Lock was asked about the value of going up-tempo earlier in games to try to move the ball with greater success, and the young quarterback wisely pointed out that there is a risk associated with such a strategy.

"I did that all of college," Lock said. "I saw when it works really, really good, and I saw when it works really, really bad. … Sure, if you go up-tempo and push the ball and get things rolling, it's going to be awesome. You'll be like, 'Ah, this is breaking science in the game of football,' but when you go three-and-out in 30 seconds because you're trying to go up-tempo it puts your defense in a really bad spot. That's why I said it works both ways. [In college], I've seen us score 60 points in a game and the defense is going out there every minute and a half because you score so fast, but I've also seen it where you go three-and-out, you went up-tempo and shot yourself in the foot. That's just the game that you have to juggle when it comes to going up-tempo. If you feel like you have great set plays that you feel like you can go up-tempo on, then sure. But I think you see us going up-tempo because we're coming back from being down and if we go three-and-out — we're already losing by X amount of points — we have to go fast. You're not going to win the game by slowly moving the ball down the field, and that's why you see us going fast in that second half."


As Jerry Jeudy prepares to face his former college teammate Henry Ruggs III on Sunday this weekend in Las Vegas, Fangio was asked how the team viewed Ruggs in the draft process. Ruggs was off the board by the time the Broncos made the 15th-overall selection, but the two Alabama players and Oklahoma's CeeDee Lamb were largely considered the top prospects in the draft.

"We liked Ruggs a lot during the draft," Fangio said. "Obviously, he went to the Raiders a few picks before us, but obviously the first thing that you think of when you watch him is his speed. He's very, very fast, as we all know. I think he's done a good job in improving throughout the season in his play, his route-running ability, his catching ability. They got a really good player there who's going to be good for them for a long time."

Jeudy holds an edge over his Alabama teammate midway through the season, as he's totaled 30 catches for 484 yards and two touchdowns. On Sunday, he posted his first 100-yard game and is up for the NFL's Rookie of the Week award. Ruggs, the 12th-overall pick, has tallied 10 catches for 220 yards and a score. His most productive game came in Week 5 as he caught two passes for 118 yards and a touchdown in a win over the Chiefs.

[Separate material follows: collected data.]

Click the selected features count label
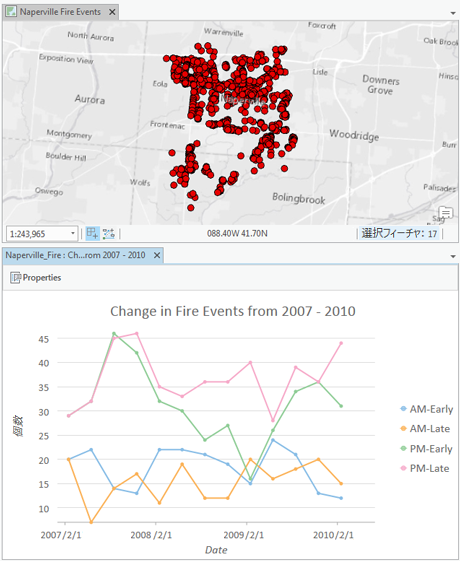This screenshot has height=561, width=460. click(399, 234)
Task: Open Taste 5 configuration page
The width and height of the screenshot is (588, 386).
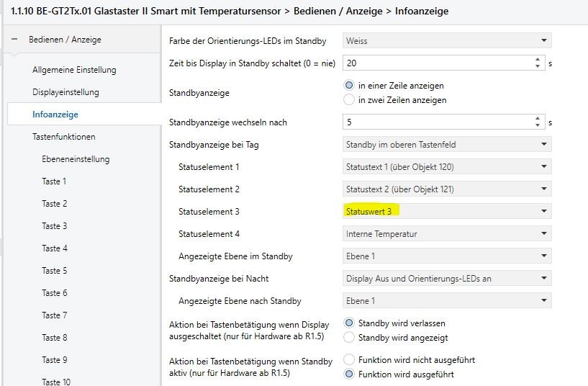Action: tap(54, 271)
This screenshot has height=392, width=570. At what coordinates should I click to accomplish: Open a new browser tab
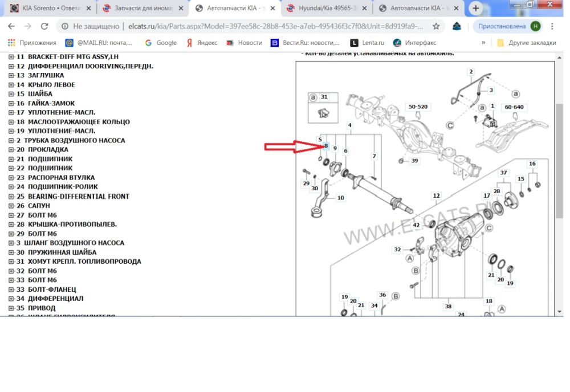click(476, 9)
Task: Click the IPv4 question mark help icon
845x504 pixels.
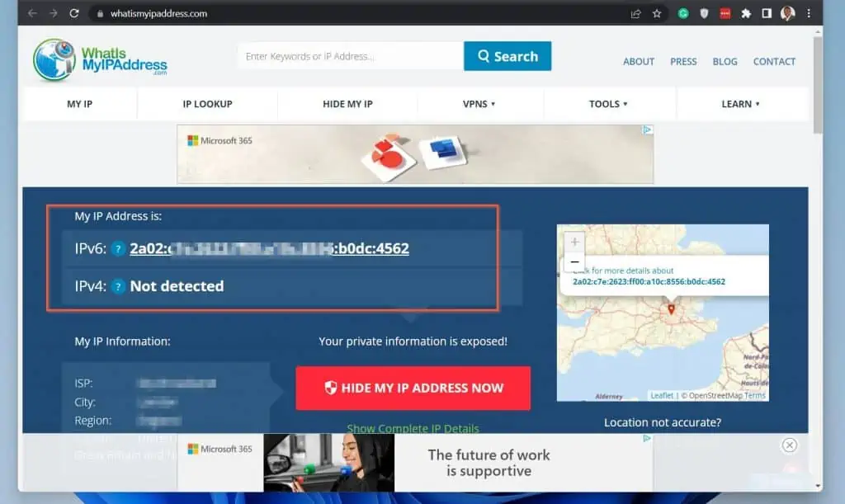Action: [x=119, y=286]
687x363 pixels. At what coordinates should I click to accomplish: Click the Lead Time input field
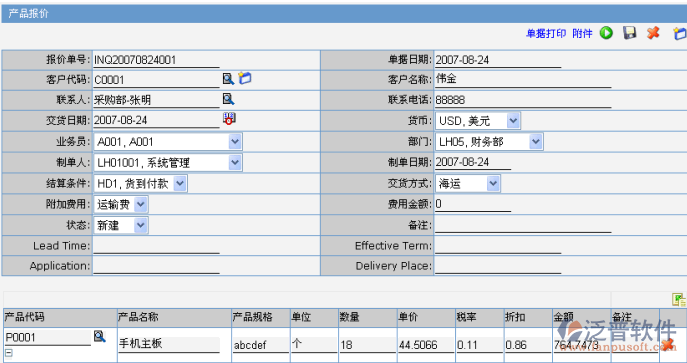[156, 246]
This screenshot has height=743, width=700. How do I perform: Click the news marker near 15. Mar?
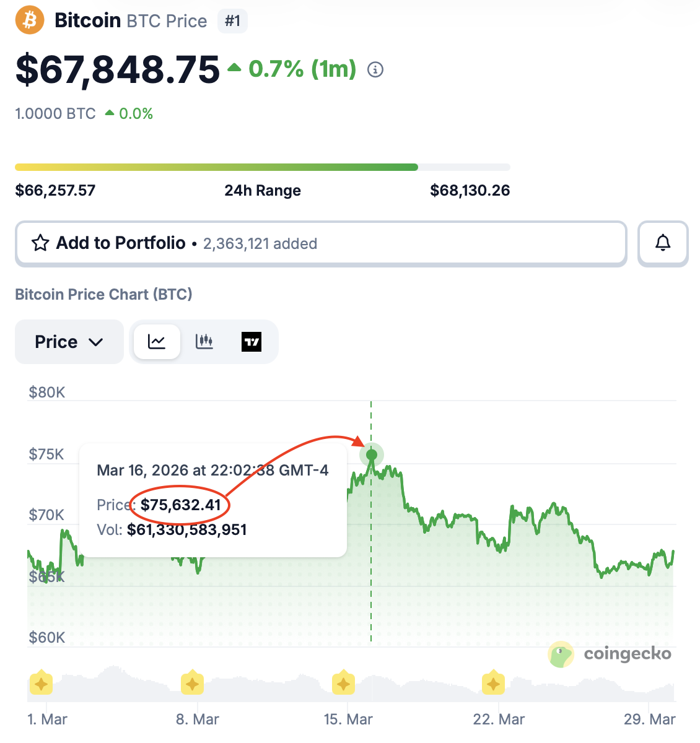tap(343, 684)
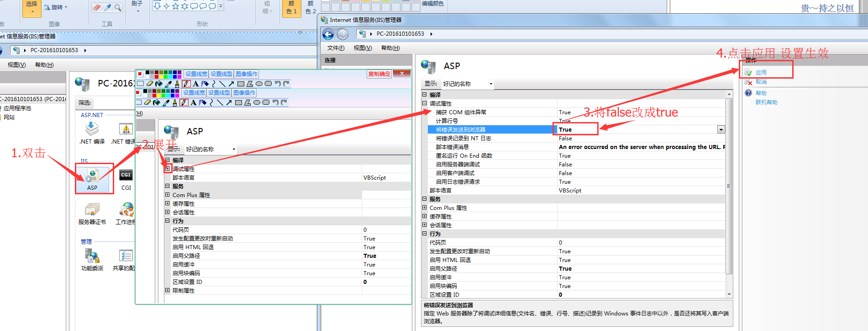Viewport: 868px width, 331px height.
Task: Open the 文件(F) menu
Action: click(x=336, y=48)
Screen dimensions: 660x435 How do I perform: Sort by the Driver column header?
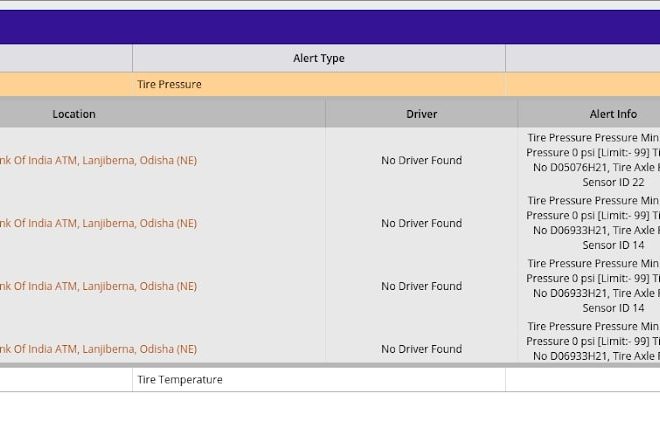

The Broncos claimed De'Vante Bausby off waivers from the Cardinals on Tuesday, and while he will not be available for this week's game because of COVID protocols, it's clear the Broncos are glad to have him back.

"Corner is a position that when we had the chance to get 'Baus' back, [we took advantage]," Fangio said. "We really didn't want to cut him. It was a roster crunch with injuries, special teams, COVID issues. We're happy to have him back and we'll get him back in there in the mix."

After the Broncos struggled at times in the secondary against the Falcons without A.J. Bouye and Bryce Callahan, Bausby should provide needed depth. He tallied three pass breakups in the two games in which he played defensive snaps for the Broncos this season.